Bragg Gaming Q3 Financial Overview
Bragg Gaming Group, a prominent provider of gaming content and technology, released its third-quarter financial results. The company reported an overall revenue increase, yet it also faced higher net losses compared to the previous year.
Impact of the Dutch Market on Revenue
For Q3 2025, Bragg Gaming declared revenues totaling EUR 26.8 million. However, this figure was influenced significantly by the Dutch market, where revenue dropped by 22% due to new taxation and stronger regulations. Without the Netherlands, the company’s revenue would have grown by 20%. Meanwhile, markets in Brazil and the United States showed remarkable gains, with revenue surges of 80% and 86%, respectively. Factoring in the Dutch performance, the total revenue increase year-over-year was a modest 2%.
Profitability and Earnings
The company reported a net loss of EUR 2.3 million (or EUR 0.09 per common share) for this quarter, a larger loss compared to EUR 0.2 million in Q3 2024. Nevertheless, adjusted EBITDA reached EUR 4.45 million, marking a 9% increase compared to the same period last year.
Despite these mixed results, Bragg Gaming maintained its forecast for the full year, expecting revenues between EUR 106 million and EUR 108.5 million, with adjusted EBITDA anticipated between EUR 16.5 million and EUR 18.5 million.
Expansion and Strategic Initiatives
Q3 was notable for Bragg Gaming’s continued market expansion. A significant strategic partnership enabled the company to supply gaming content to Fanatics in the US states of New Jersey, Michigan, and Pennsylvania, positively impacting US revenues. Additionally, Bragg launched new content across various markets and partners, strengthening its geographic reach.
The firm also enhanced its financial position by securing a $6 million financing deal with the Bank of Montreal.
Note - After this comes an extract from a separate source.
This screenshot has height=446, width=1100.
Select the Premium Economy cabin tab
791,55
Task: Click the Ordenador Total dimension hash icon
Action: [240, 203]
Following a cybersecurity incident in mid-August, Bragg bolstered its security measures. Fortunately, no personal data was compromised.
Leadership changes were marked by the appointment of Luka Pataky as Executive Vice President of AI and Innovation and Matej Filipančič as the new global sales director. Additionally, the board agreed to reduce director fees by 15% and shifted all director compensation to non-cash Deferred Share Units.
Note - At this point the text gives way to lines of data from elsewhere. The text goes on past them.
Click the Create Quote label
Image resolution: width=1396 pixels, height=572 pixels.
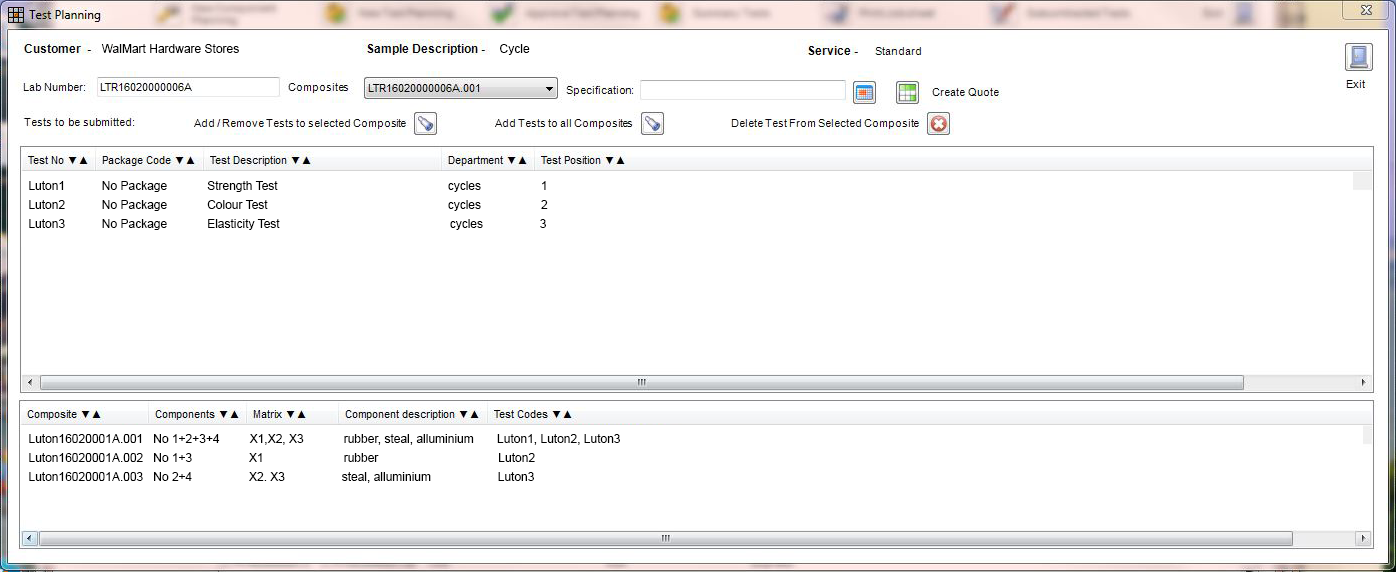965,92
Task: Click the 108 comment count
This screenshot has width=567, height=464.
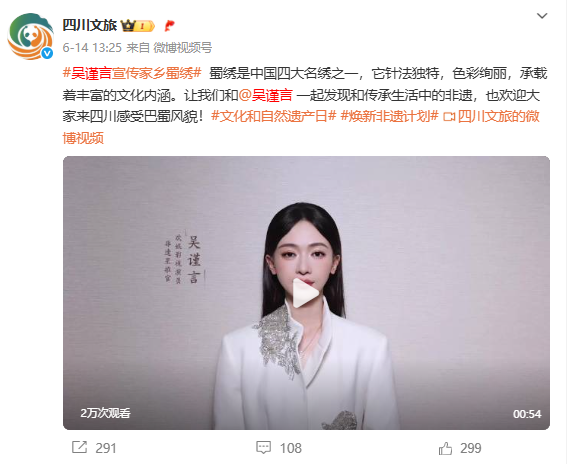Action: point(291,448)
Leadership Perspective on Q3 Performance
Bragg’s CEO, Matevž Mazij, described the quarter as solid, emphasizing strong revenue growth and operational efficiency improvements. He highlighted Bragg’s resilient adaptation to changing regulations while pursuing expansion in lucrative markets, particularly in the US and Brazil.
Mazij praised the company’s progress in advancing proprietary content with higher profit margins, securing new partnerships, and benefiting from cost structure adjustments. He also noted that the newly established $6 million credit facility would provide necessary operational flexibility.
Looking forward to the rest of 2025 and into 2026, Mazij expressed confidence in the company’s ability to deliver sustained value to shareholders and committed to keeping investors informed on future developments.